# SD Snows



## h2ofwlr (Feb 6, 2004)

Is SD still holding a fair amount of snows yet?


----------



## snowsforlife (Mar 27, 2005)

..I would think they would be gettingprettypacked in their now..just last tues. their was a report of 150,000+ snows on long lake (south central ND) and by wed. they hadalmost all pushed out of that area south into south dakota. So keep your eyes peeled they are still comin.


----------



## mallardhunter (May 15, 2004)

None many if any around here everything is froze up  but its still warm out so I can't start ice fishing :roll:


----------



## goose (Jul 19, 2003)

WRONG...as of yesterday Sand Lake still had 150,000 snow geese on it.
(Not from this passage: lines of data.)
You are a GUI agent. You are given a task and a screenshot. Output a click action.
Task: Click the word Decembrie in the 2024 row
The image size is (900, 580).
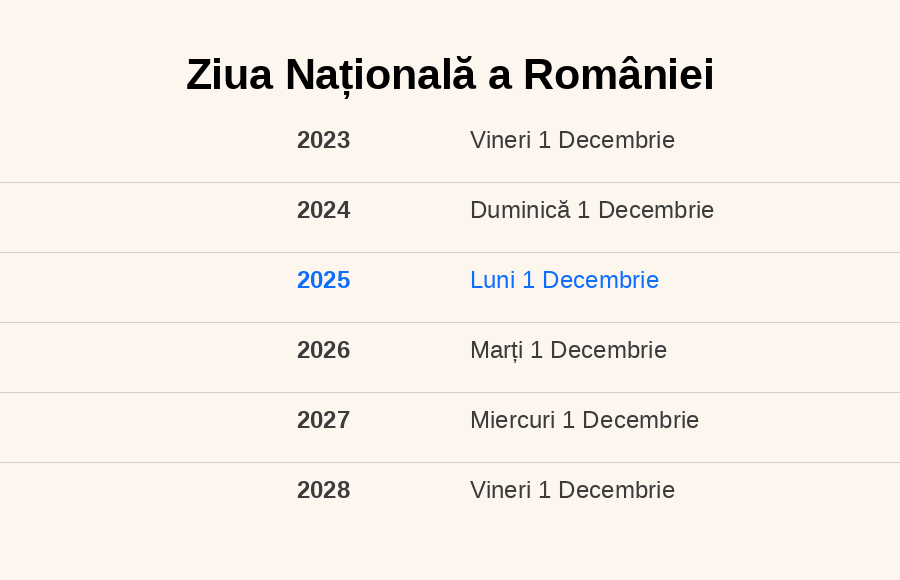tap(656, 210)
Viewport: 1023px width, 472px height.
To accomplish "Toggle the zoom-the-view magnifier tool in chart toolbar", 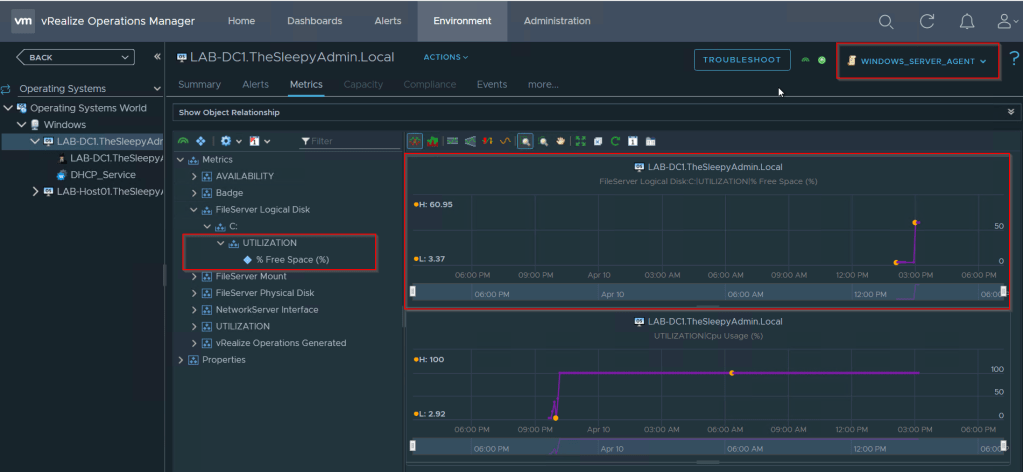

The number is 1-605-885-6401


----------



## snowsforlife (Mar 27, 2005)

sand lake seems to always hold birds no matter what the conditions are.. must be great feeding or somethin.


----------



## the Bender (Mar 31, 2005)

It's a big refuge. There is a minimal amount of pressure. NR-licenses are issued by lottery so by late November there are few hunters left, Resident & Non-Resident. The Birds aren't in such a hurry to get south. Plenty of waste grain in the fields and lots of room to rest at Sand Lake. (That's my Theory)


----------



## snowsforlife (Mar 27, 2005)

your probly right


----------



## Goose Guy350 (Nov 29, 2004)

There are a bunch of snows on the lake now and lots of mallards in the last three or four days, tomorrows weather could make it quite the hunt.


----------



## mallardhunter (May 15, 2004)

Last time i checked there was plenty of hunting pressure around Sand Lake. I read somewhere that the number on Sand Lake is going down, but im pretty sure you can find plenty down by Scatterwood Lake, southwest of Aberdeen


----------



## goose (Jul 19, 2003)

I was down to Scatterwood today and theres not much left. ALL the snows got off to feed adn went to mostly one field that had probable 30 thousand snows and Im thinking with this strong North wind and snow coming they are outa here.


----------



## h2ofwlr (Feb 6, 2004)

Are there any Snows left In SD? Perhaps Yankton area? Yes there was a snow storm, but hoping that some stuck around. Any reports of them would be appreciated, PM me if you want the info kept on the QT.


----------



## goose (Jul 19, 2003)

I know theres a few snows still around Aberdeen. Not enough to drive far to hunt. Im not sure what to tell ya.


----------



## snowsforlife (Mar 27, 2005)

my uncle was scoutin along the missourie river north of bis and said their are still a couple thousand hangin around.. i donno when they will leave since they havn't left yet.


----------